• PROBLEM TO WORK ON: The listing below must be repeated word for word, without its pictures.

• MATERIALS PROVIDED:
--- START ---

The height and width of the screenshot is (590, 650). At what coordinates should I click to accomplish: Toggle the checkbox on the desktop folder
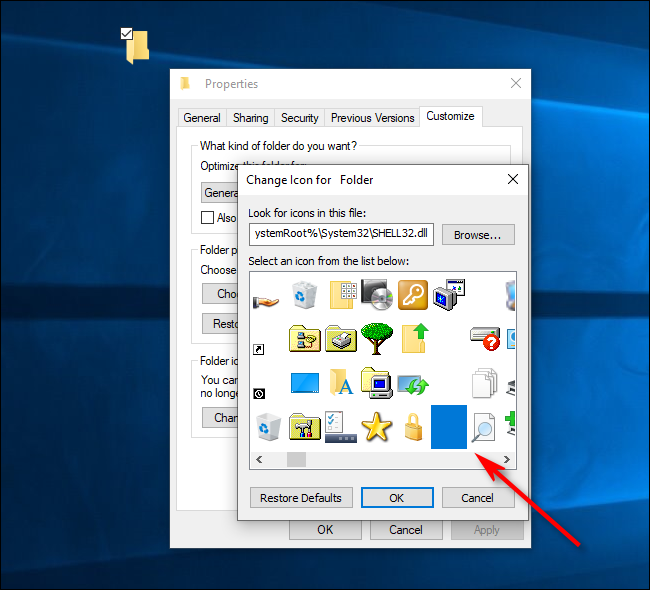click(126, 33)
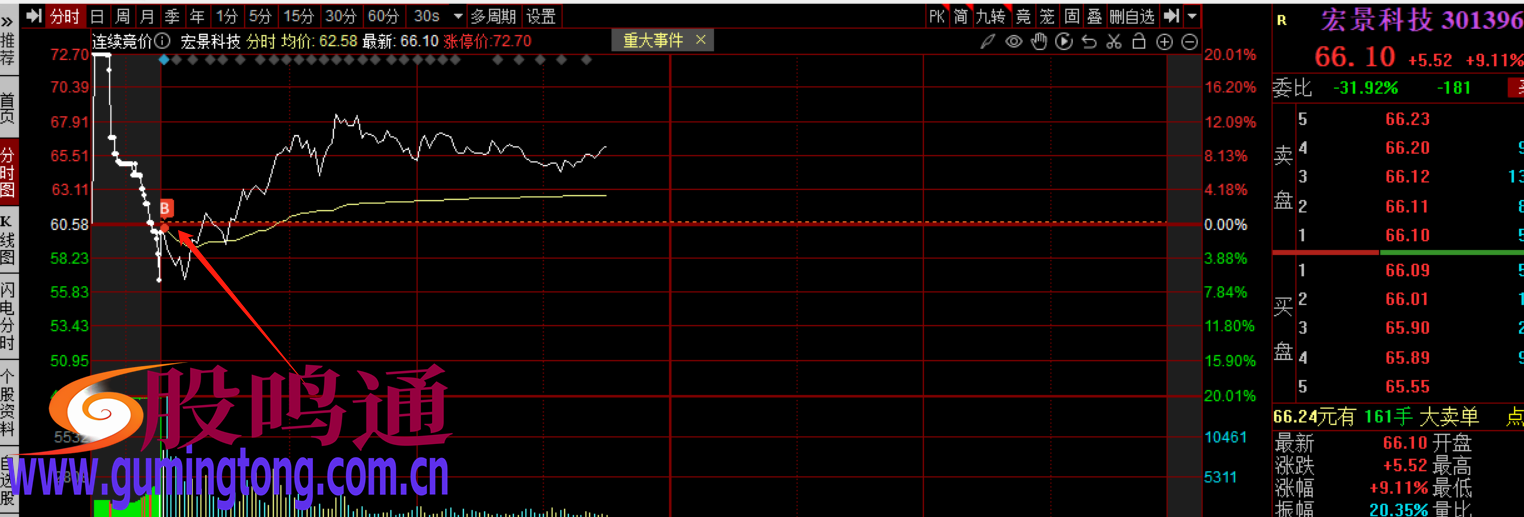Screen dimensions: 1524x517
Task: Switch to the 日 daily period tab
Action: coord(97,16)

--- END ---

• SOLUTION BELOW:
The height and width of the screenshot is (590, 650). At what coordinates should I click to accomplish: Toggle the checkbox on the desktop folder
click(126, 33)
Screen dimensions: 1524x517
Task: Switch to the 日 daily period tab
Action: coord(97,16)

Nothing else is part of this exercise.